£11,875
MODERN MADE: Modern & Post-War Art, Design & Studio Ceramics | 677
Auction: 29 April 2022 at 11:00 BST
welded steel and slate
Provenance:
Private Collection, New York;
Wright's, Chicago, Important 20th Century Design, 21 May 2006, Lot 137;
Private Collection;
Sotheby's, New York, 10 November 2010, Lot 6;
A. Alfred Taubman;
Sotheby's, New York, Design, 2 March 2016, Lot 332;
Private Collection.
“You go through these emotions – joy, suffering, happiness, sorrow –and if you happen to have a bit of metal in your hands – you just shape it.” (Harry Bertoia)
Harry Bertoia remains to this day one of the most important artists and designers of the twentieth century, most recognisable for his sculptures that embrace wire and sound. Born in San Lorenzo in 1915, Bertoia moved to the United States of America at the age of 15 to begin his artistic career in Detroit. A few years after arriving in America, Bertoia enrolled at Cranbrook Academy of Art where he specialised in jewellery-making and metalsmithing, and it was in these formative years that he developed an understanding of and love for metal, which would go on to become his primary medium. Bertoia found the malleability of the material, and specifically wire, allowed him to create almost instantaneous creations and to visualise an idea as it was forming in the mind.
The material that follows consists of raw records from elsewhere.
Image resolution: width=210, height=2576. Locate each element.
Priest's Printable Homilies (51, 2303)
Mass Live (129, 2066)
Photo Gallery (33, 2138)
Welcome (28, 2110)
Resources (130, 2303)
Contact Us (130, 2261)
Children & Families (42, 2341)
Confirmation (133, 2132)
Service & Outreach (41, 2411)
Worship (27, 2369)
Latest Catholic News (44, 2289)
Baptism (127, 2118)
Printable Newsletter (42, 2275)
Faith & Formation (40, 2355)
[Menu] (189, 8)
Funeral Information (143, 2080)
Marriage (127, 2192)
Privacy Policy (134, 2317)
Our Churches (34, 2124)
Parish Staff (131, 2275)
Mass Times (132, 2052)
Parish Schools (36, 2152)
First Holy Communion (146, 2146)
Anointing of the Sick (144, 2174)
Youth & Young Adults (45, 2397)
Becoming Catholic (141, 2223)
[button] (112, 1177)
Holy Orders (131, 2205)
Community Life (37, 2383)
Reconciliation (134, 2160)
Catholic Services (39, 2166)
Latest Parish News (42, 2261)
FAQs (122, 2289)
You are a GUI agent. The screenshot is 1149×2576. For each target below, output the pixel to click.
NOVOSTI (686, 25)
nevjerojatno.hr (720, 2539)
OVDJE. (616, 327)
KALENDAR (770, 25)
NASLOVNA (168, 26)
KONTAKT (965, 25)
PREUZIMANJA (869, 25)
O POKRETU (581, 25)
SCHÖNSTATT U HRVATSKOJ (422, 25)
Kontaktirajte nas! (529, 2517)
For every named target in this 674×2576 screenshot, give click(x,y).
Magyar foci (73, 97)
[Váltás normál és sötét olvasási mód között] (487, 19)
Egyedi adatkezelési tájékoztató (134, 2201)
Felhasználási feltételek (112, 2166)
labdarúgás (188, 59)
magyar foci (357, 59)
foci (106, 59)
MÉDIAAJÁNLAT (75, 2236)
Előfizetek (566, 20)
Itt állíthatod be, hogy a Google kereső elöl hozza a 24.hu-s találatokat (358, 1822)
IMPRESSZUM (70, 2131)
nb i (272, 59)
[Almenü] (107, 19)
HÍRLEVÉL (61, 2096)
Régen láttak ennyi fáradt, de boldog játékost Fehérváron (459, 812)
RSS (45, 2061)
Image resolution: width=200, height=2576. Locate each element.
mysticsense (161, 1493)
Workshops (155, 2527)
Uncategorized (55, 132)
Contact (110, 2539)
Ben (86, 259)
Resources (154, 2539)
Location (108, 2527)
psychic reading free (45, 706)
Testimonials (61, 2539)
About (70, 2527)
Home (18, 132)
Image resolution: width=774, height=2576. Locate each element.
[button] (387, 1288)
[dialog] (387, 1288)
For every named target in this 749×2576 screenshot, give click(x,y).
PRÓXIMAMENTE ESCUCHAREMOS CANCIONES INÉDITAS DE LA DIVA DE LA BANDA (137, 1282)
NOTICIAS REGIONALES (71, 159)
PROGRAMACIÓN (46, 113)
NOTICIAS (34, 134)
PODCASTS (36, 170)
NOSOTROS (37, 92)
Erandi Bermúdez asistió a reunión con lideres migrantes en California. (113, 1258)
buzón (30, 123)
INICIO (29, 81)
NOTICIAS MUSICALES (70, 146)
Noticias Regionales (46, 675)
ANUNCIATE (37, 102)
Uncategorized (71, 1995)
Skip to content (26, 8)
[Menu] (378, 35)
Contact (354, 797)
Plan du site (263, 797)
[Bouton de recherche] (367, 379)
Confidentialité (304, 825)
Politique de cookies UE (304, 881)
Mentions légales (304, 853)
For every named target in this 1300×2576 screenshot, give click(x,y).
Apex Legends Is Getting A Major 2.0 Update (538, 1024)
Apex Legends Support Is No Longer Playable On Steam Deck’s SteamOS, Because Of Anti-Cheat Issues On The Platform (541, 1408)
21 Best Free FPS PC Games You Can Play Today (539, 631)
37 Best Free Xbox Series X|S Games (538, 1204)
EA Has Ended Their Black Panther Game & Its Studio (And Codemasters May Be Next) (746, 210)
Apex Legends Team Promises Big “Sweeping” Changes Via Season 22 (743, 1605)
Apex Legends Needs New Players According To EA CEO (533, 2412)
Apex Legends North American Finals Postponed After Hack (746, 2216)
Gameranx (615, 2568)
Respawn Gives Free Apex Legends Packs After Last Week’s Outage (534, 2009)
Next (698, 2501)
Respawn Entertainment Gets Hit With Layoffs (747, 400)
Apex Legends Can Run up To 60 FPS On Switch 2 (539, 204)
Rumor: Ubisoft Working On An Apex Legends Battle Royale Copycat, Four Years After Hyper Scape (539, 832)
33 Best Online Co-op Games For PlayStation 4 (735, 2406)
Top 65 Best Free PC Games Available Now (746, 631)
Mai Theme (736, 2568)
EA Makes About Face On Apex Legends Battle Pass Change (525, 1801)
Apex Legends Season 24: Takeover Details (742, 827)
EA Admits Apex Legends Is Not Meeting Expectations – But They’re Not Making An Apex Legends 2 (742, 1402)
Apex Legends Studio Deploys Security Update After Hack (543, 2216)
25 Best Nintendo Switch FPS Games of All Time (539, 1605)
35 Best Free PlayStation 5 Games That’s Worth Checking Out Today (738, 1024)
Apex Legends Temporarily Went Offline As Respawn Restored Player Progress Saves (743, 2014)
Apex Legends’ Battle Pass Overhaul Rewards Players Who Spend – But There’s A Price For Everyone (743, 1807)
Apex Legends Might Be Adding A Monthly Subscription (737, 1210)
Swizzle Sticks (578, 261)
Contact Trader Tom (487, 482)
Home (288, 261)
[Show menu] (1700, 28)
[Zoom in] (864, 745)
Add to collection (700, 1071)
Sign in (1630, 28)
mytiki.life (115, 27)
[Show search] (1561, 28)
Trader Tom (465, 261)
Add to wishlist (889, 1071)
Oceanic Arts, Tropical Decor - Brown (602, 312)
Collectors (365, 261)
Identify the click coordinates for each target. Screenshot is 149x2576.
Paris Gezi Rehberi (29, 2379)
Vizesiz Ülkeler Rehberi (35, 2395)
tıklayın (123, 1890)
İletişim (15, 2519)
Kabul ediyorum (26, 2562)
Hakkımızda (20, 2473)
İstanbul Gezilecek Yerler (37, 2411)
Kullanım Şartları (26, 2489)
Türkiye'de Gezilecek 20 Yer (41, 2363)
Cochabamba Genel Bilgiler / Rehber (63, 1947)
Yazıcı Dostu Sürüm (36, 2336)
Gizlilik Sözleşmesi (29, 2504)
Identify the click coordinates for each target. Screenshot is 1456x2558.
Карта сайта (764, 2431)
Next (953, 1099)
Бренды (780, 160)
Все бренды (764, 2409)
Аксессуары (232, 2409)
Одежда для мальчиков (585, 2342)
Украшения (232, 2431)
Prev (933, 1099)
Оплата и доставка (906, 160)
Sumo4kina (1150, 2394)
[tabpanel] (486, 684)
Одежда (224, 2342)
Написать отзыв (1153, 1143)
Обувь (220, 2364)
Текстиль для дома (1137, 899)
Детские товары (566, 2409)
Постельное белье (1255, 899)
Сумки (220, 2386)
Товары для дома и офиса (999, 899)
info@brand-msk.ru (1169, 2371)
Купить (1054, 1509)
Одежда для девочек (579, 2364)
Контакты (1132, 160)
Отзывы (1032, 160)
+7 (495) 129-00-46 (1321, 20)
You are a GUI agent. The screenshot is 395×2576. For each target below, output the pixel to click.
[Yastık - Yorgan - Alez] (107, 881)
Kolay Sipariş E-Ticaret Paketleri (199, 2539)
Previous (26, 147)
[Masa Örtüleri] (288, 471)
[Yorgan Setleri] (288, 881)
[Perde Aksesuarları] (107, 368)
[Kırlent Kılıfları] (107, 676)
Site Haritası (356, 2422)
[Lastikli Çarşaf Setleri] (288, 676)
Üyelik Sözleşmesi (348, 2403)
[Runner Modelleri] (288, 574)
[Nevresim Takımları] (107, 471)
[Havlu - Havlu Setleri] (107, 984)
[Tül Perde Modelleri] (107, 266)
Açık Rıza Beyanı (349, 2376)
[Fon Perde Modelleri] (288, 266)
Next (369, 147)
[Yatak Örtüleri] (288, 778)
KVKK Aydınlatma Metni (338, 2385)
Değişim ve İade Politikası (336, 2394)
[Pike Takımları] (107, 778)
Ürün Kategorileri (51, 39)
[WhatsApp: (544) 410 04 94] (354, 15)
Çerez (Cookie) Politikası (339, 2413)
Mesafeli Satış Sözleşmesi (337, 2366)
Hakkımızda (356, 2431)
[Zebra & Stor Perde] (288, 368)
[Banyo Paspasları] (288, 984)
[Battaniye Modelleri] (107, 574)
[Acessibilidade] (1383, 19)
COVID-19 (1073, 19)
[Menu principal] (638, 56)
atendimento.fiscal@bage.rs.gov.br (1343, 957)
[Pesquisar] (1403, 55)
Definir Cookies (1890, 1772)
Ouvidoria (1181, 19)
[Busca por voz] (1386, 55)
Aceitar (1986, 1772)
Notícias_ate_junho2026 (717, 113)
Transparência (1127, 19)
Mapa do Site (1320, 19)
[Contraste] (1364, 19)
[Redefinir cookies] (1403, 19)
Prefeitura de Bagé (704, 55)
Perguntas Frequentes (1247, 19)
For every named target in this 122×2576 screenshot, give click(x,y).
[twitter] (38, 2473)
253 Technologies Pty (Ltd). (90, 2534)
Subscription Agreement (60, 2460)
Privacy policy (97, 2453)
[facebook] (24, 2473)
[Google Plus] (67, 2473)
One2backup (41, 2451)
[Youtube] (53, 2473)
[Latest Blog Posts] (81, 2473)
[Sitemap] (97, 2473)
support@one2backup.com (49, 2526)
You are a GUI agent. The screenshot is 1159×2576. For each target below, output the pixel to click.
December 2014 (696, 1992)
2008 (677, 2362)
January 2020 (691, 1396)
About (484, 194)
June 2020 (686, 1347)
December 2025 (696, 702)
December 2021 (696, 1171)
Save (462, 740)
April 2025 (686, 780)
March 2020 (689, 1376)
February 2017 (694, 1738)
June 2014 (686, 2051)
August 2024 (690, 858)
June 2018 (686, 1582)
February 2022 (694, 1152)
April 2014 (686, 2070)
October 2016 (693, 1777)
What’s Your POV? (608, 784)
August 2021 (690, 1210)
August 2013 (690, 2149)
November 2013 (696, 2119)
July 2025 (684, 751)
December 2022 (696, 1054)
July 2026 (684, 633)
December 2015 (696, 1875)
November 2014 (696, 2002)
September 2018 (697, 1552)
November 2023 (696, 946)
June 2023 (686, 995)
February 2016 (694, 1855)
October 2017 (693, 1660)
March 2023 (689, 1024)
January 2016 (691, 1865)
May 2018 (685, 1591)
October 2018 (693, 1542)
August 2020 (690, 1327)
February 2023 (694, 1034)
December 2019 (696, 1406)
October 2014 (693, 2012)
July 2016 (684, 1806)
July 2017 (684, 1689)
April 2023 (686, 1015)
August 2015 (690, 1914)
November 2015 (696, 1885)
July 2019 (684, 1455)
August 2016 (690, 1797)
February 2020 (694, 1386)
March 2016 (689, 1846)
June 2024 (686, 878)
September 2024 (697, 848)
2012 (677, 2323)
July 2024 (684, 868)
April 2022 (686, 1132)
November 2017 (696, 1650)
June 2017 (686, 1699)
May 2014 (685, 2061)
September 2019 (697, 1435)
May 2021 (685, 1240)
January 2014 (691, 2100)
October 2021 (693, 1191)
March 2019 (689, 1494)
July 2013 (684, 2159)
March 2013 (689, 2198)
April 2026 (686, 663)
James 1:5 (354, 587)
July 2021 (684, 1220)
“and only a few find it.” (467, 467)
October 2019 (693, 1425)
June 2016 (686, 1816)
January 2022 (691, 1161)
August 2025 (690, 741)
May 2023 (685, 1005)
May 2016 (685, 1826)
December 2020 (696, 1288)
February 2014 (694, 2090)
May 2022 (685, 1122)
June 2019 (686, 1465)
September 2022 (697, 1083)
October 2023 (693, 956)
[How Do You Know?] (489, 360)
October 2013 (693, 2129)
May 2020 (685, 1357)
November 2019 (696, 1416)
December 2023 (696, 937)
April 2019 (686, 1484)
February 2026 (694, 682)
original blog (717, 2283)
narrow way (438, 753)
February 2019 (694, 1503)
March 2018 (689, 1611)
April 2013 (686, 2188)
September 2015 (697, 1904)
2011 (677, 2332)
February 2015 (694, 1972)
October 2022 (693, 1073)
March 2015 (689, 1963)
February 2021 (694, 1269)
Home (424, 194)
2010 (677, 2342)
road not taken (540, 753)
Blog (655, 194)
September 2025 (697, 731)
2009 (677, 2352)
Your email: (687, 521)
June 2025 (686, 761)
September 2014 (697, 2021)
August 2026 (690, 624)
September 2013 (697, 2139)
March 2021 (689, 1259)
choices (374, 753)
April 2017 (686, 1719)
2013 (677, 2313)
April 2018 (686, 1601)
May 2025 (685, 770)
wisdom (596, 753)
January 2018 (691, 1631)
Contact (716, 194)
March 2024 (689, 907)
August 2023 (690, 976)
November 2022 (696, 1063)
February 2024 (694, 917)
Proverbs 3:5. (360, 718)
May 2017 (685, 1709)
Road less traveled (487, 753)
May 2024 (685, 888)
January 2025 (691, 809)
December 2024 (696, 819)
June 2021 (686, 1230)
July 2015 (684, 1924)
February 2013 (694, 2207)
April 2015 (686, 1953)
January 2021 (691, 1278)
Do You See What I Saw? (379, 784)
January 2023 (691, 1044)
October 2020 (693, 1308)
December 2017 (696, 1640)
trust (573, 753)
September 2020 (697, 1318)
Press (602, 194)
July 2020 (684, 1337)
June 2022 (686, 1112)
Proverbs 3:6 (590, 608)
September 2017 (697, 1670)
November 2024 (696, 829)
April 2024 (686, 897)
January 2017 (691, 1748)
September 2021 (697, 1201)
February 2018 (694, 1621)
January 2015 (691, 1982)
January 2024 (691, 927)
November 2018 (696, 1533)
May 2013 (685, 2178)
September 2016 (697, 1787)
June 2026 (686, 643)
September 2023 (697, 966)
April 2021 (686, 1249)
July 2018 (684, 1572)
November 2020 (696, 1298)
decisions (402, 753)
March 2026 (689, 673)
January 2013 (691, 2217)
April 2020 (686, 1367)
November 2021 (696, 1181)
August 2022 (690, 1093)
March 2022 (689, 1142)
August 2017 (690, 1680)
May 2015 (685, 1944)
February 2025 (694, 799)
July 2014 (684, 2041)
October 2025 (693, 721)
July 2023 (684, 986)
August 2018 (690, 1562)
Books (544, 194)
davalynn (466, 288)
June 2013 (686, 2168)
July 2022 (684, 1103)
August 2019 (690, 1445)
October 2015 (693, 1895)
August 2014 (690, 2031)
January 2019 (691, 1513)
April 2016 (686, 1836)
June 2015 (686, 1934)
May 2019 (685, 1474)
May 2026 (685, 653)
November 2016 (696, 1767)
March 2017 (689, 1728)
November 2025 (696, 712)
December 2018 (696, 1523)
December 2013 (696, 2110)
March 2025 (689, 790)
As a sculptor and designer Bertoia was interested in and passionate about conceptualising nature and space in his work, which also found its way into his furniture designs such as the remarkably popular bird chairs (1952) which remain highly coveted to this day. It is no surprise then that he became the head of the metalsmith department at Cranbrook before he moved on to work with Charles and Ray Eames in 1943, where he continued his study of welding.
Throughout the 1940s and into the mid-1950s, Bertoia’s exploration of metalwork and other industrial materials, such as slate, continued as his experimentations in nature expanded further into a search through the cosmos and space itself. His work in wire, such as the present example (lot XXX), express a harmonious exploration of space and nature that allows the viewer to ponder and interpret his abstraction of form. We observe a sense of catching a fleeting moment in time that is perhaps reminiscent of a bird in motion or perhaps an investigation into an innovative architectural feat in the cosmos.
Harry Bertoia went on to receive numerous important public commissions, which can still be viewed at public collections such as at the Smithsonian American Art Museum in Washington D. C., the Manufacturer’s Trust in New York, and the Huntington Library in California. His works remain highly coveted by institutions and much loved by private collectors worldwide.